They have a strong Republic of Texas separatist movement. And the rest of the country wishes they’d succeed . . .
posted February 6, 2009 at 2:53 pm
Patrick,
Only if we (the rest of the country) get to keep the mineral rights.
posted February 6, 2009 at 2:54 pm
Man, everyone always beats me. First choice was Texas, second was Alaska. !!!
posted February 6, 2009 at 2:56 pm
As a native of Hawaii I have to say that for all of the jokes about Texas being its own country Hawaii definitely has the most developed group calling for “sovereignty”
http://en.wikipedia.org/wiki/Hawaiian_sovereignty_movement
This article brings up the little known (outside of Hawaii) fact that the US government forcibly put the Queen of Hawaii under house arrest and took the Republic of Hawaii by force.
posted February 6, 2009 at 2:57 pm
The difference is that Quebec has culture…
posted February 6, 2009 at 2:59 pm
Sorry, that was in reference to Texas, not Hawaii.

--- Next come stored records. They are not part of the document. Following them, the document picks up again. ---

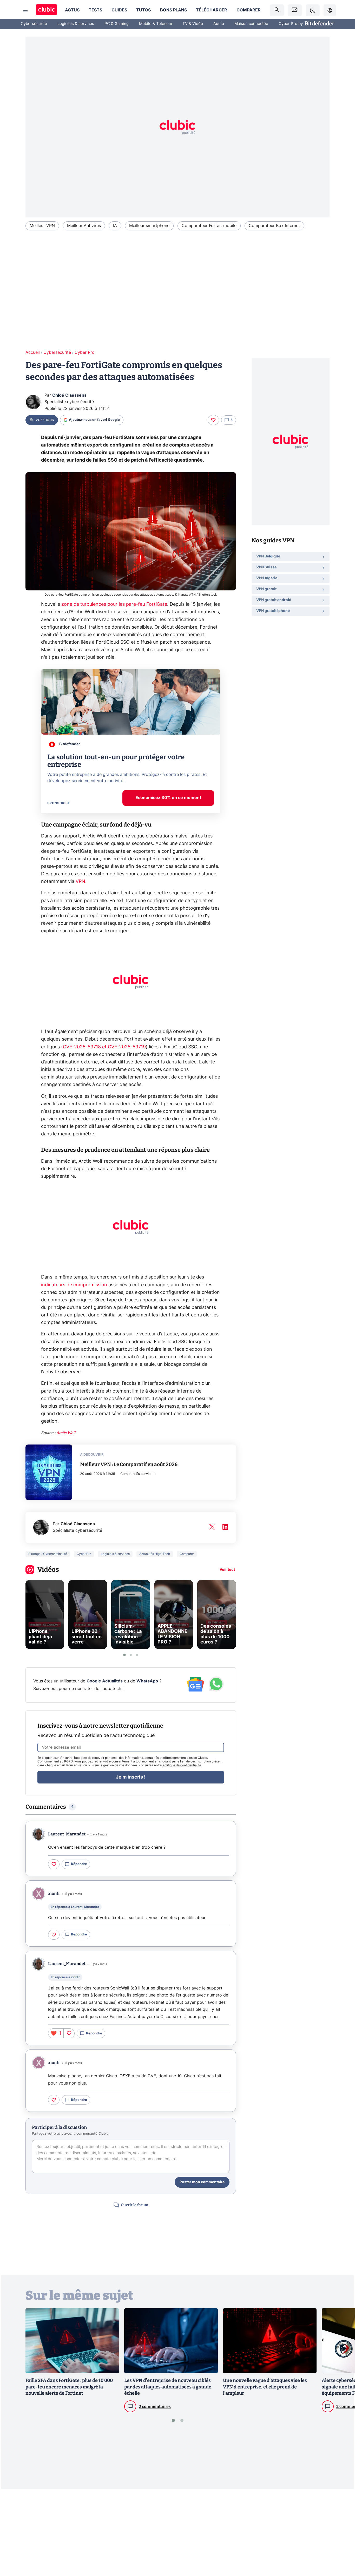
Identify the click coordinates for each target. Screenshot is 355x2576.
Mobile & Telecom (155, 24)
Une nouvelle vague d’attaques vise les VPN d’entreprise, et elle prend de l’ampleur (265, 2387)
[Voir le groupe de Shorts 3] (137, 1655)
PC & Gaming (116, 24)
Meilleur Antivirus (84, 226)
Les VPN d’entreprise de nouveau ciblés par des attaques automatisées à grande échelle (167, 2387)
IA (115, 226)
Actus (72, 10)
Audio (218, 24)
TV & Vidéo (192, 24)
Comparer (248, 10)
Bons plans (173, 10)
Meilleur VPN (42, 226)
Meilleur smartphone (149, 226)
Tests (95, 10)
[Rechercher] (277, 10)
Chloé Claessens (69, 395)
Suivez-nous (42, 420)
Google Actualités (105, 1681)
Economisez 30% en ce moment (168, 798)
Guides (119, 10)
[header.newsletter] (295, 10)
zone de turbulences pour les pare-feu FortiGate (114, 604)
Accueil (32, 352)
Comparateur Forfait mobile (209, 226)
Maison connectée (251, 24)
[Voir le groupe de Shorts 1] (124, 1655)
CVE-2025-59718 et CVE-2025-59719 (104, 1047)
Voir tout (227, 1570)
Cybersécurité (34, 24)
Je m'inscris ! (131, 1777)
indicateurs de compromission (74, 1285)
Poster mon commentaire (202, 2182)
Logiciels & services (75, 24)
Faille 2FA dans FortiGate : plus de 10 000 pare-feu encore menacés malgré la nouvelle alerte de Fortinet (69, 2387)
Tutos (143, 10)
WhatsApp (147, 1681)
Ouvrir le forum (134, 2205)
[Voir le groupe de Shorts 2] (131, 1655)
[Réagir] (213, 420)
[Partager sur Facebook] (342, 2531)
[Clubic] (46, 10)
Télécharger (211, 10)
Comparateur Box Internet (274, 226)
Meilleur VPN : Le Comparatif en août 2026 (129, 1464)
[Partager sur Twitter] (342, 2548)
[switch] (313, 10)
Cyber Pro (85, 352)
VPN (80, 881)
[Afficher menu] (25, 10)
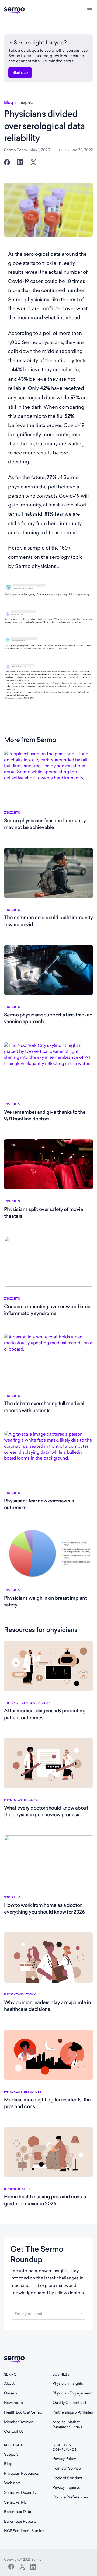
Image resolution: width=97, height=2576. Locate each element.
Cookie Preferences (70, 2497)
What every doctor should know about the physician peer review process (46, 1811)
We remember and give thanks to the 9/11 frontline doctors (45, 1115)
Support (11, 2454)
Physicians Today (20, 1994)
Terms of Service (67, 2468)
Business (61, 2374)
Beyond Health (17, 2189)
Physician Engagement (72, 2393)
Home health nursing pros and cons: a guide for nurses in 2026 (45, 2200)
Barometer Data (17, 2511)
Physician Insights (68, 2383)
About (9, 2383)
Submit (81, 2314)
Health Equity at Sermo (23, 2412)
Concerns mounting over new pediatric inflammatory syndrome (47, 1310)
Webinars (12, 2482)
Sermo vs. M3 (15, 2502)
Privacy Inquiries (66, 2487)
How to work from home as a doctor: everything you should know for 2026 (44, 1908)
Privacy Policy (64, 2458)
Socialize (13, 1897)
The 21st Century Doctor (27, 1703)
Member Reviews (18, 2422)
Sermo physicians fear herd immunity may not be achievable (45, 824)
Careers (10, 2393)
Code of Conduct (67, 2478)
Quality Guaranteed (69, 2402)
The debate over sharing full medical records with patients (44, 1407)
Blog (8, 102)
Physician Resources (23, 1800)
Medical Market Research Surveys (67, 2424)
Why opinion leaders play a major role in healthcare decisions (47, 2005)
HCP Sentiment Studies (24, 2530)
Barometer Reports (20, 2521)
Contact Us (13, 2431)
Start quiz (20, 72)
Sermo (10, 2374)
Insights (26, 102)
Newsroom (13, 2402)
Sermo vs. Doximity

posted February 6, 2009 at 3:15 pm
I’m thinking more along the lines of Oregon. Not so much language but more cultural, spiritual, political…

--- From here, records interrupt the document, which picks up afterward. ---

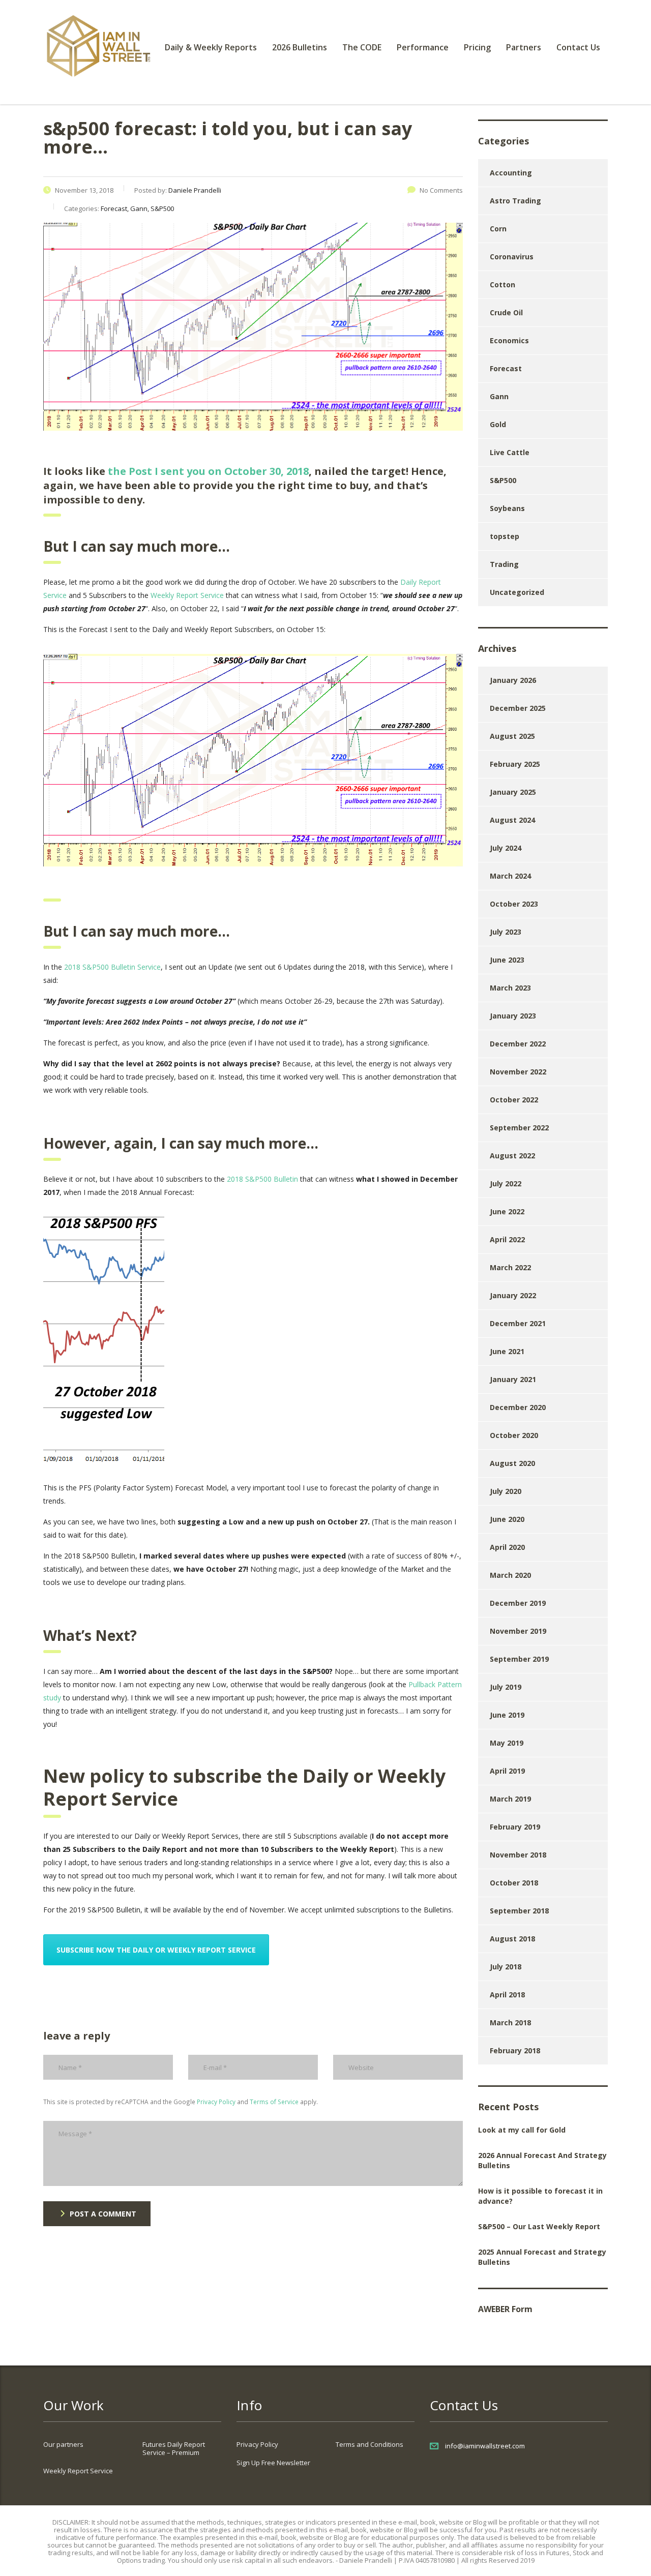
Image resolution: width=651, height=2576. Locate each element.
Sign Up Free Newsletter (273, 2463)
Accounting (511, 172)
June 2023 (507, 960)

posted February 6, 2009 at 3:40 pm
I’m going to throw the city-state of Miami/Dade into the mix. No, it’s not a state, but it likely dwarfs more than one state in population and certainly in cultural distinctiveness. Starting from the panhandle and working towards Miami, Florida begins, culturally, as part of the South, then morphs into the Northeast, then becomes the Cuban version of what used to be West Germany, only the wall is the Gulf Stream and a US embargo.

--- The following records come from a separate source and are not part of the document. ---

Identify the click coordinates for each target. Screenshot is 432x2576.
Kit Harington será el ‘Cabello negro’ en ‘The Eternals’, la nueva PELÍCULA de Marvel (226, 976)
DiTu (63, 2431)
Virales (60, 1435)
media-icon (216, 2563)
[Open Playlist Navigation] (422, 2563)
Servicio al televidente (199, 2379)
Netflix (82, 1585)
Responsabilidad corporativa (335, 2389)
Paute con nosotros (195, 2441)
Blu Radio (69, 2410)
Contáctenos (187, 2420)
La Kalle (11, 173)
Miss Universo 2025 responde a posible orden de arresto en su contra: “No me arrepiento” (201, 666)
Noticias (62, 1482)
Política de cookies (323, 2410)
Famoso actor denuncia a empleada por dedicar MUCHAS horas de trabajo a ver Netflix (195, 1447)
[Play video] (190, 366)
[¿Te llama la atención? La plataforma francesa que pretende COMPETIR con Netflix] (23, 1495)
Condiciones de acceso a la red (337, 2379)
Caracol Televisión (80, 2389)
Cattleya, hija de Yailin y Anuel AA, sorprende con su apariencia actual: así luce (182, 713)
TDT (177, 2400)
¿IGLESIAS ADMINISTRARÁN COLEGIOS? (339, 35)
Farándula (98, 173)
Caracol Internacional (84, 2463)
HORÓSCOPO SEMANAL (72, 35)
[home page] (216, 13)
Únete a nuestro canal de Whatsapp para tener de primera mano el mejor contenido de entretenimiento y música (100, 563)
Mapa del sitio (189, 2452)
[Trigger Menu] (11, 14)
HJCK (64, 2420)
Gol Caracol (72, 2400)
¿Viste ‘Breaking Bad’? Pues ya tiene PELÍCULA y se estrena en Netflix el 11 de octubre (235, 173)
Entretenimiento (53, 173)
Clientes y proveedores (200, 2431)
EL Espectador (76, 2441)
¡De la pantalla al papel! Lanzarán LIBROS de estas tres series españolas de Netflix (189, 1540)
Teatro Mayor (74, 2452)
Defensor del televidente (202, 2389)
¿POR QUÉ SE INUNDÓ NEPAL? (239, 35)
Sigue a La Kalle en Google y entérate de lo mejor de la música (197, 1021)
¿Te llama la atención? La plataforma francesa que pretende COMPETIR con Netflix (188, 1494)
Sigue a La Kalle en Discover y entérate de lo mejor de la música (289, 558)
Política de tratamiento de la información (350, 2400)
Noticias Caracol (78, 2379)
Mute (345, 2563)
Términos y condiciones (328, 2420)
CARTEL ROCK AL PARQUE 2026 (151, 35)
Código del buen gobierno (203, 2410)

posted February 6, 2009 at 3:52 pm
I would have to say California. Both are a pain in the neck and both have populations too big to ignore.
posted February 6, 2009 at 4:17 pm
Washington D.C., because clearly they are poorly represented, but then again…they don’t want to be.
DJ
AMDG
posted February 6, 2009 at 4:25 pm
Iraq!!
posted February 6, 2009 at 4:34 pm
Pete,
Them’s hangin’ words.
posted February 6, 2009 at 4:43 pm
Don’t really know, but wasn’t it Steinbeck in “Travels with Charlie” who said that while Alaska is the biggest state, Texas is the biggest state of mind. Does Quebec have the same rep?
posted February 6, 2009 at 4:57 pm
Texas.
There is car in my neighborhood here in Kansas City, MO, that has Missouri plates but the plate holder says, “Texas Department of Colonization.”
posted February 6, 2009 at 9:02 pm
I think it’s fairly well known that Alberta (my own province, I’m proud to say) is “Texas North”:
http://en.wikipedia.org/wiki/Politics_of_Alberta
The desire to secede is for entirely different reasons. Alaska or Hawaii would be better comparisons, I would think.
posted February 6, 2009 at 9:50 pm
Has to be Texas, hands-down…every person I know from there owns a TX flag, talks it up like it’s the only state in the Union, etc.
See CAP News (satire, much like “The Onion” with which I’m familiar)
http://www.crystalair.com/content.php?id=27200710013
posted February 7, 2009 at 3:52 pm
Pete
And like Texas, the rest of Canada wishes Alberta secession success, too!